Emancipatory Movements in Composition: The Rhetoric of Possibility Emancipatory Movements in Composition: The Rhetoric of Possibility by Andrea Greenbaum

My review


rating: 2 of 5 stars
As I read Greenbaum’s Emancipatory Movements in Composition, I was struck with a problem of genre and purpose. I picked up the book expected a new argument that would offer me new insights, but instead I found a book that largely synthesized movements in composition students. Greenbaum does have somethings to add to the conversation, especially around “Bitch” pedagogy and her own experiences dealing with race in the classroom, but largely, I found this book to be more of an overview of (aspects of) the field. As reviewer Barbara Schneider put it in her CCC review, this book is great for new graduate students looking for an introduction to how cultural studies, sophist rhetoric, feminism, and postcolonialism have been integrated into composition studies.

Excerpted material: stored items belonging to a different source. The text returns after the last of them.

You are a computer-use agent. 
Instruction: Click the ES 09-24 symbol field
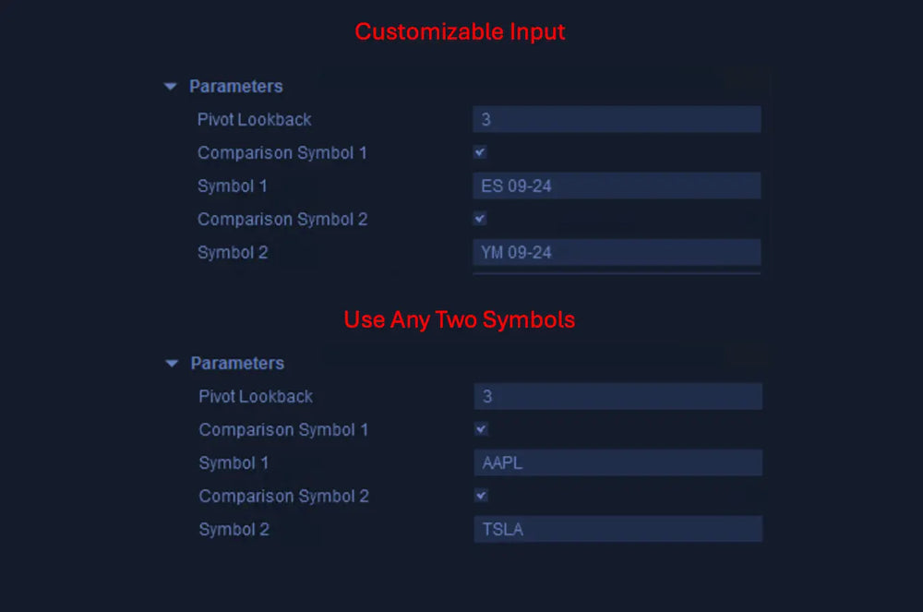(617, 186)
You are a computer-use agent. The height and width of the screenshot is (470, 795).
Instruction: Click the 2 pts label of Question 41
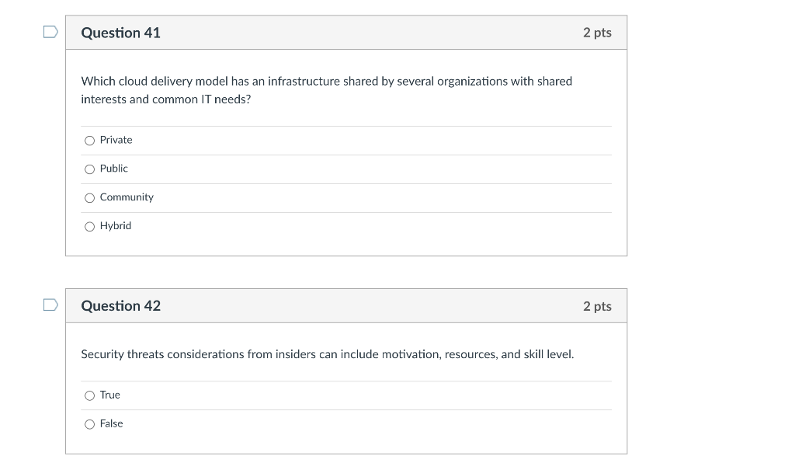tap(597, 33)
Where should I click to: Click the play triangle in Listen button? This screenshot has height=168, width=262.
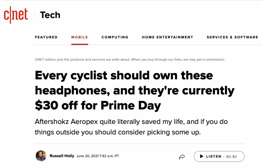click(202, 156)
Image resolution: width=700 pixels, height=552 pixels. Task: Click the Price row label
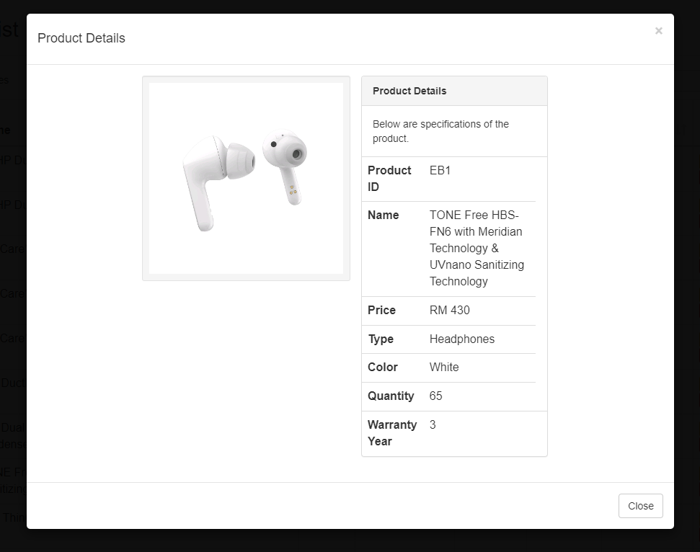(381, 311)
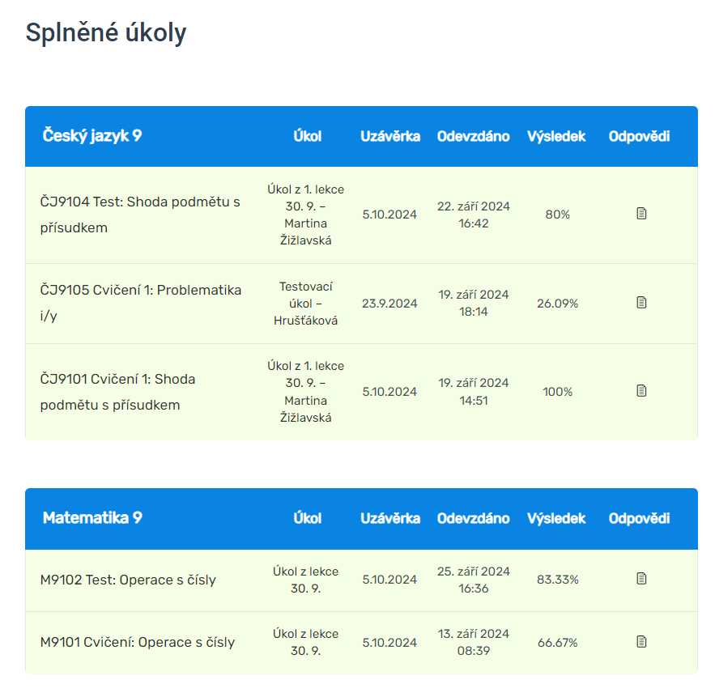The image size is (715, 697).
Task: Click Odevzdáno header in Český jazyk table
Action: [x=474, y=136]
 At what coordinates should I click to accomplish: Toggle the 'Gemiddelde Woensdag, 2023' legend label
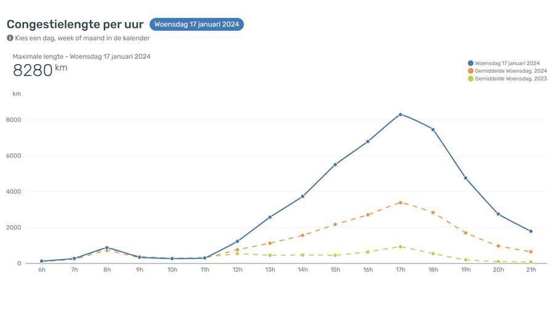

But, like Schneider, I found the research and ideas to be too thin. I was struck that while Greenbaum discusses sophist rhetoric, she quotes Protagoras’s belief that rhetoric makes one a “better man,” but then doesn’t discuss the rather in-depth argument between Socrates and the Sophists about what makes one a better man. For a book so concerned with ethics and justice, this seemed like an missed opportunity. Additionally, the term “justice” seems used rather unproblematically, especially if we remember that many Sophists described justice as a matter of strength and might.

I enjoyed Greenbaum’s polemical take, and her frank honesty with racism in her classroom and her stance that we need, for the sake of women, agonistic rhetoric were refreshing and helpful. The book is ambitious, trying to synthesize four critical traditions under one umbrella, something that I admire. However, for this book to have more impact and not read like an overview of these fields, the book would have to expand beyond its 110 pages (plus preface and notes).

This could be done through more theoretically sound explication of what Greenbaum means by various terms. She spends a while at the end of the book asking “whom are we liberating and from what?” (84), concluding that this is “ideological liberation” (100). My concern, though, is the connection to her subtitle, “Rhetorics of Possibility,” and whether we shouldn’t be talking about liberation as a “freedom to” rather than a “freedom from.” Additionally, Greenbaum uses the term “liberal” to describe her and other critical pedagogues, leaving me to wonder whether she has thought through the use of this term and its various meanings. To me, the term connotes the ideology of liberalism, which, on an ontological level, seems contrary to the Freirean mission Greenbaum attempts to adopt.

With that said, I think this book has real value as an introduction to cultural studies, postcolonialism, feminism, and neo-sophistic rhetoric in composition studies. I wish I had read it a couple years ago when I was first starting in the field, and I certainly got a lot out of it reading it currently. I’m looking forward to class discussion around it.